*EXERCISE REQUIREMENTS*:
Although the data below contains pictures, output only the lines between those holding "Click the editor horizontal scrollbar" and "Task: Open the address bar dropdown arrow", inclusive, exactly and without those pictures.

*DATA SHOWN*:
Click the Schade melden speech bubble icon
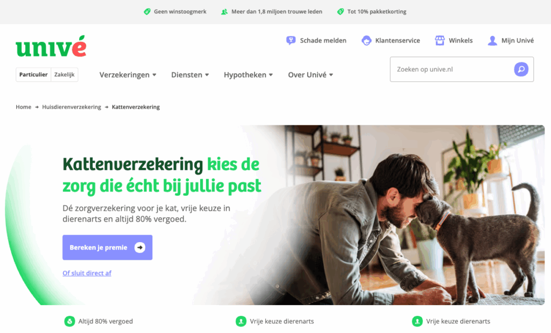The height and width of the screenshot is (333, 551). (x=291, y=40)
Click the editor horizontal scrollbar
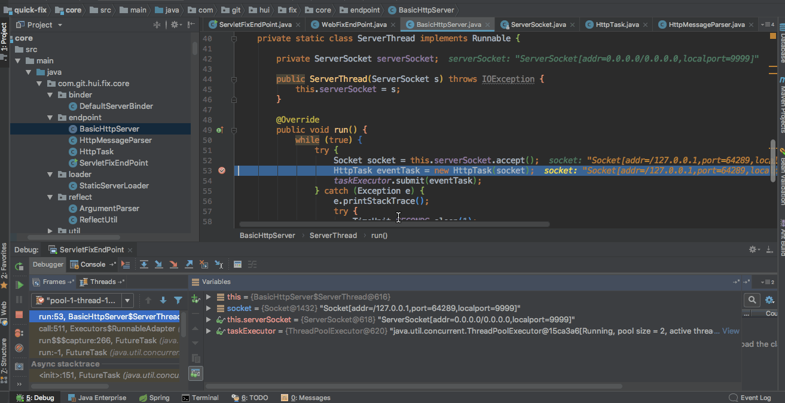The image size is (785, 403). tap(395, 224)
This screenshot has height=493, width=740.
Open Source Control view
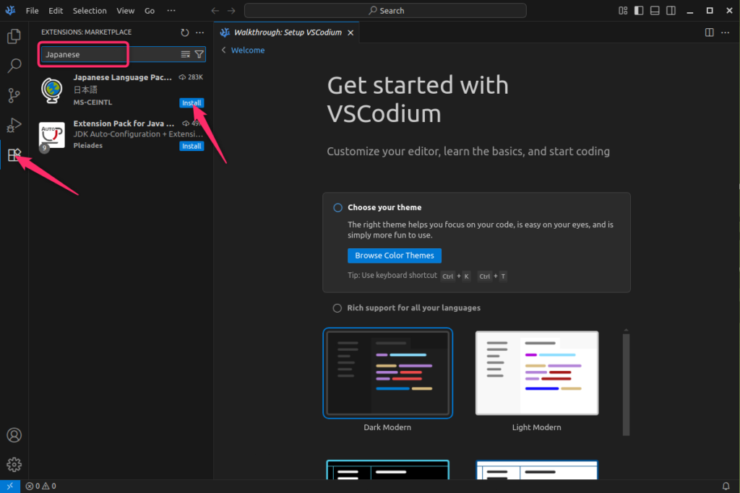click(x=14, y=96)
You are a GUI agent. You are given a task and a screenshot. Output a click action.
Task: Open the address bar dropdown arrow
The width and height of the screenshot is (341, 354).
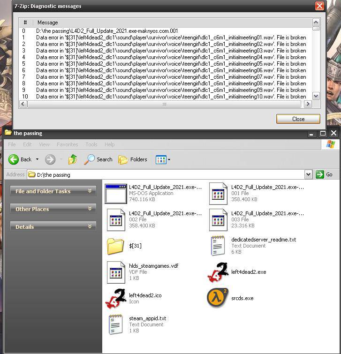click(308, 174)
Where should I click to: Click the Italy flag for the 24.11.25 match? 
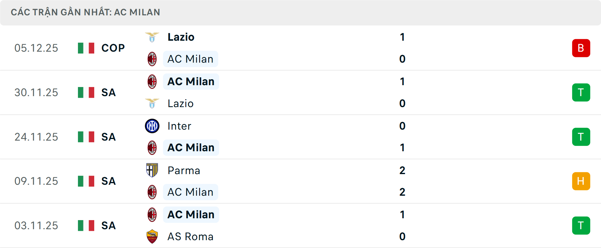tap(86, 137)
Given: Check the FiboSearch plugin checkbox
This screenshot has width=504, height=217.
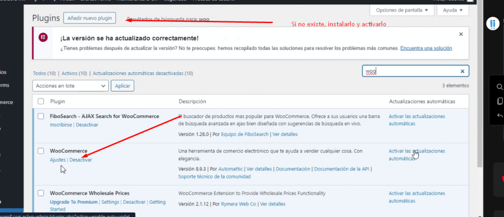Looking at the screenshot, I should tap(41, 117).
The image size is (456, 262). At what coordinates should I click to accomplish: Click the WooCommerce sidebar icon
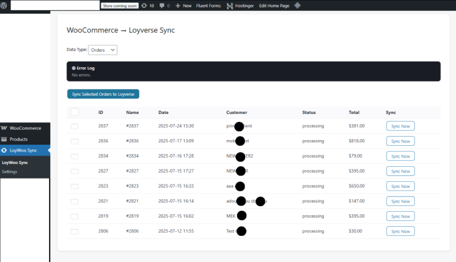click(5, 128)
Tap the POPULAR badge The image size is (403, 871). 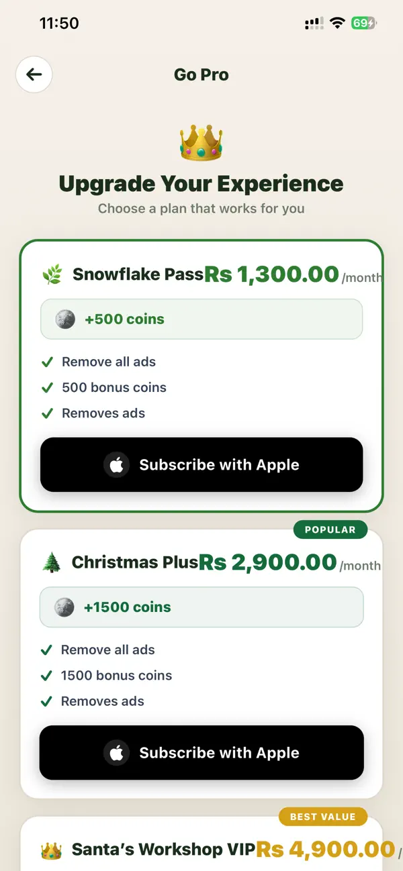(330, 529)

*FINAL ANSWER*:
Click the editor horizontal scrollbar
The image size is (785, 403). tap(395, 224)
This screenshot has height=493, width=740.
Open Source Control view
click(x=14, y=96)
You are a GUI agent. You are given a task and a screenshot. Output a click action.
Task: Open the address bar dropdown arrow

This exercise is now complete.